Wer weiß was über mich? Welche Behörden und Betriebe dürfen welche Daten über mich abspeichern? Und was kann ich tun, wenn ich die Befürchtung habe, dass mit meinen Daten nicht ordentlich verfahren wird? Für diese und weitere Fragen zum Thema Datenschutz ist in Luxemburg die Nationale Datenschutzkommission (CNPD) zuständig. Am Donnerstag hat die Behörde nun ihre Arbeitsbilanz des Jahres 2019 veröffentlicht.
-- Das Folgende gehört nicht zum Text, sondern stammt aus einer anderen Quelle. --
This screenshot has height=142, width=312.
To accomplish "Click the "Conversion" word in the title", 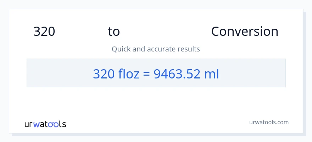I will pos(245,32).
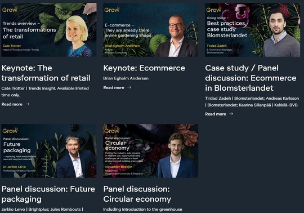The height and width of the screenshot is (213, 304).
Task: Click Grow logo on Circular economy thumbnail
Action: pos(112,131)
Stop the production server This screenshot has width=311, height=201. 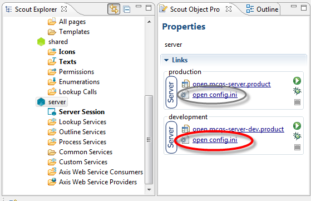coord(297,102)
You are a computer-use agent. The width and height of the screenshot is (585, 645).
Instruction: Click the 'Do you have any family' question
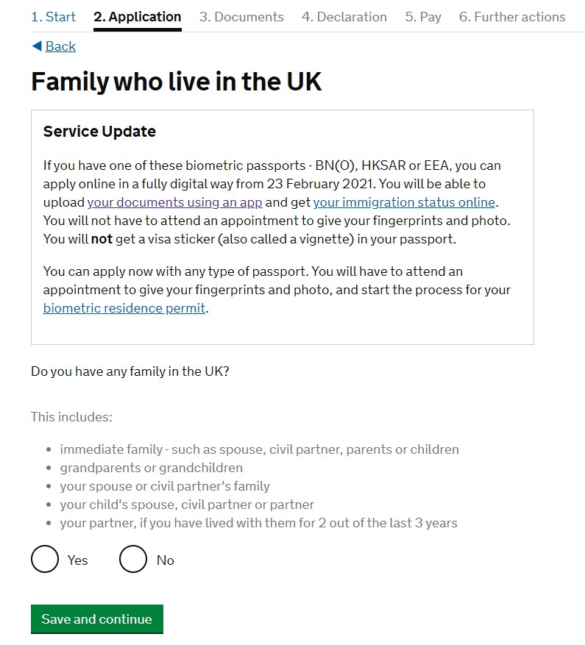130,371
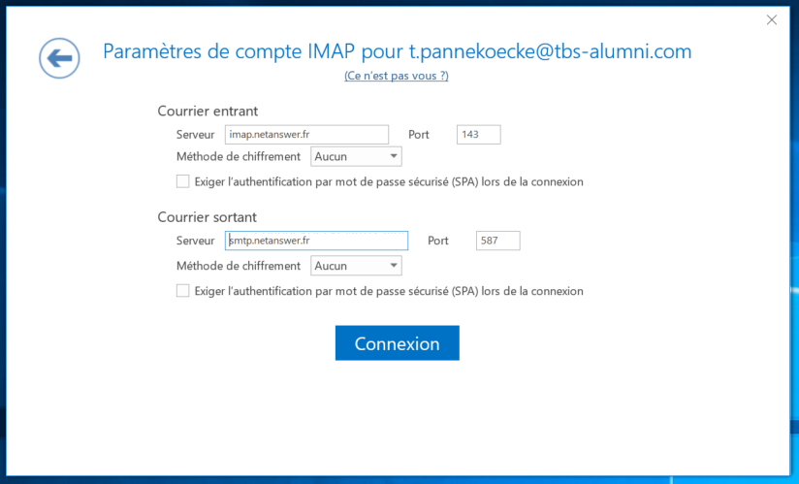Enable SPA authentication for incoming mail
Screen dimensions: 799x484
pos(182,181)
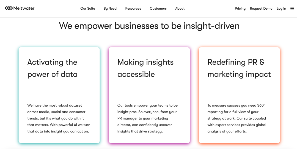
Task: Click the Making insights accessible heading
Action: tap(145, 68)
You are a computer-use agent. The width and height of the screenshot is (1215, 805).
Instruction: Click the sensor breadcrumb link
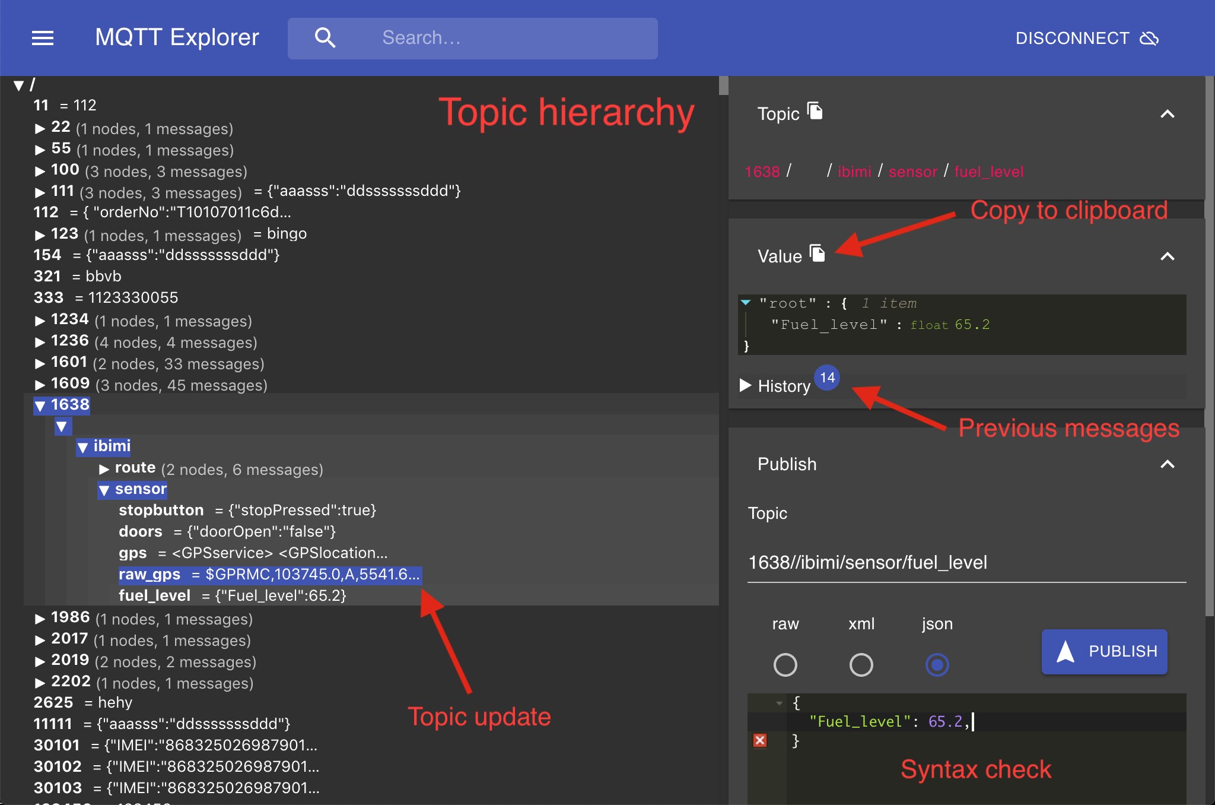[912, 172]
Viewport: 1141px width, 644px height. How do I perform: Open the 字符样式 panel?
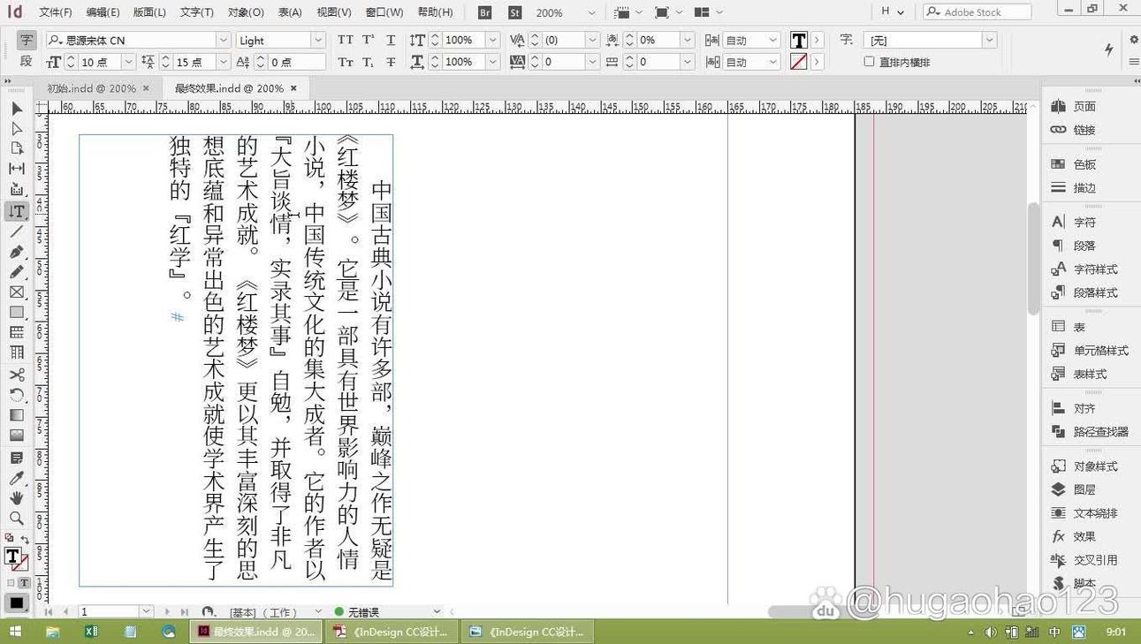point(1096,269)
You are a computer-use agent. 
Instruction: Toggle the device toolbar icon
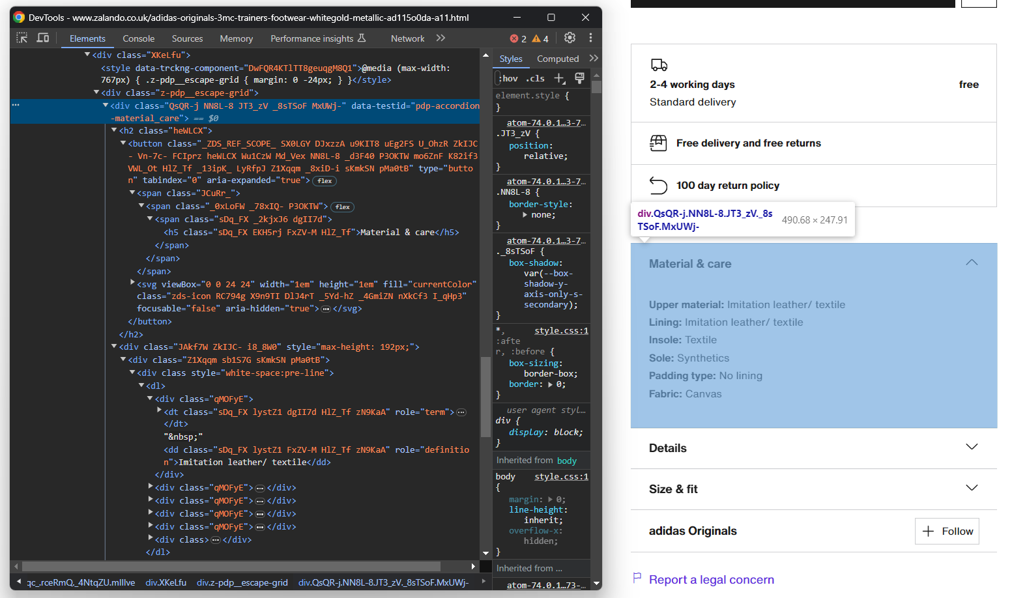pyautogui.click(x=43, y=38)
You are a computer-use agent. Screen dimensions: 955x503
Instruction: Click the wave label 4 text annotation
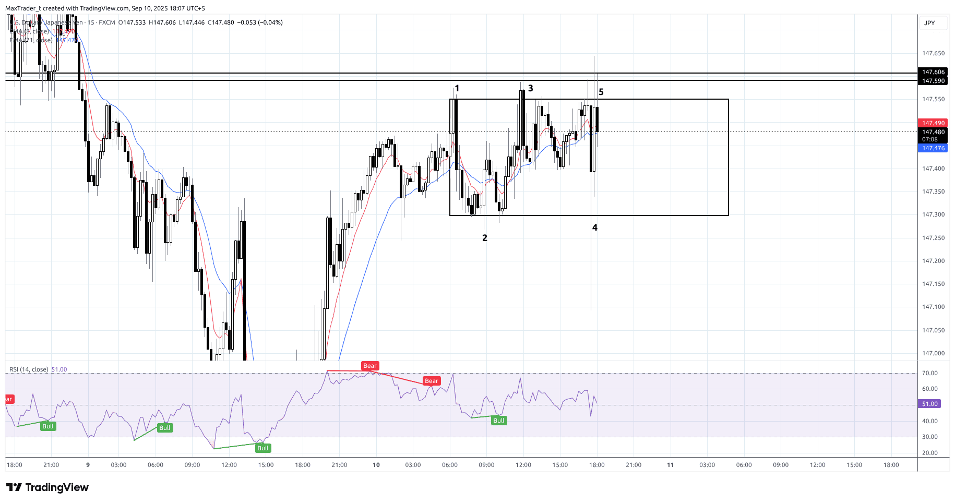coord(594,227)
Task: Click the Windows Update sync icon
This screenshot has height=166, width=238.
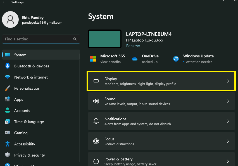Action: point(176,59)
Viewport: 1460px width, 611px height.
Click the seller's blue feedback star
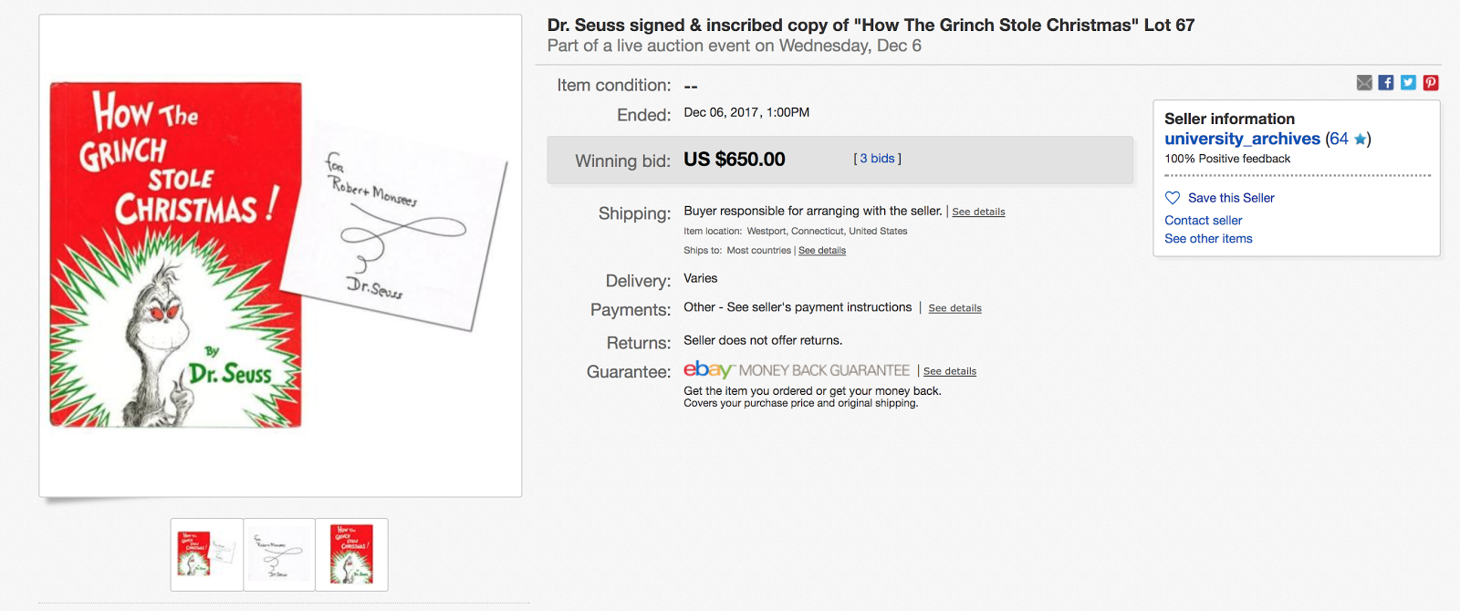tap(1360, 140)
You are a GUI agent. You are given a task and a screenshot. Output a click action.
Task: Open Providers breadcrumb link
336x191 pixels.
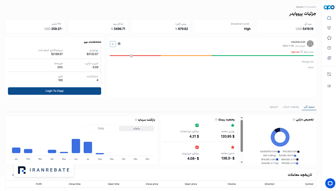tap(311, 7)
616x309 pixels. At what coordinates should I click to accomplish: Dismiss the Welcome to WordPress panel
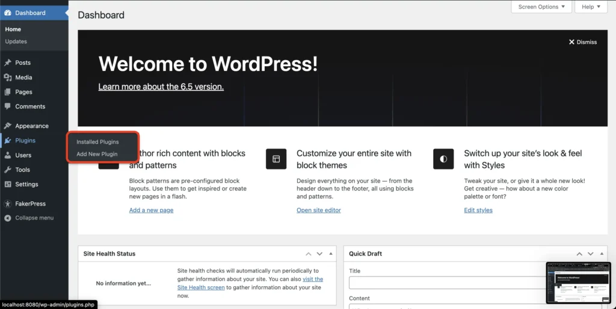click(x=582, y=42)
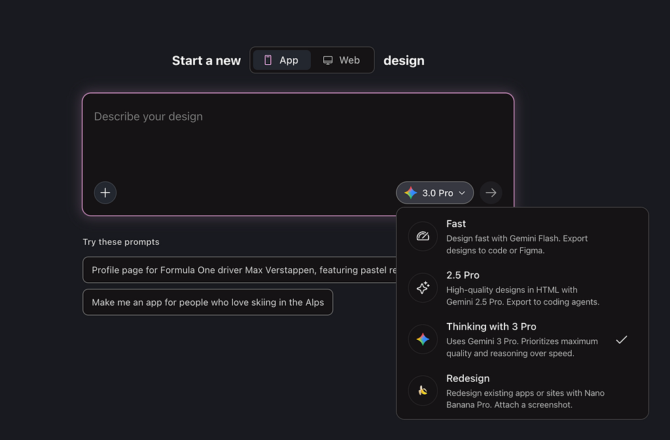Click the speedometer icon for Fast mode
Image resolution: width=670 pixels, height=440 pixels.
pyautogui.click(x=423, y=236)
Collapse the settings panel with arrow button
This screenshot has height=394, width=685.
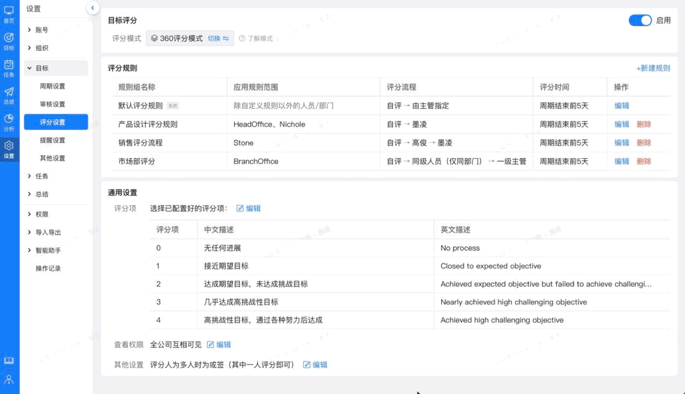[x=93, y=8]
Insgesamt sind bei der CNPD 2019 625 Beschwerden von Bürgern eingegangen. 2018 waren es noch 450. 26 Prozent der Beschwerden wurden letztes Jahr eingereicht, weil die betroffene Person keinen Zugriff auf die sie betreffenden Daten von den Verantwortlichen erhielt. 21 Prozent beschwerten sich, weil die über sie gesammelten Daten trotz Anfrage nicht gelöscht wurden. Allerdings mündet noch längst nicht jede Beschwerde auch in einer Ermittlung durch die CNPD. Wie viele der Beschwerden 2019 weiterverfolgt wurden, teilt die Behörde nicht mit.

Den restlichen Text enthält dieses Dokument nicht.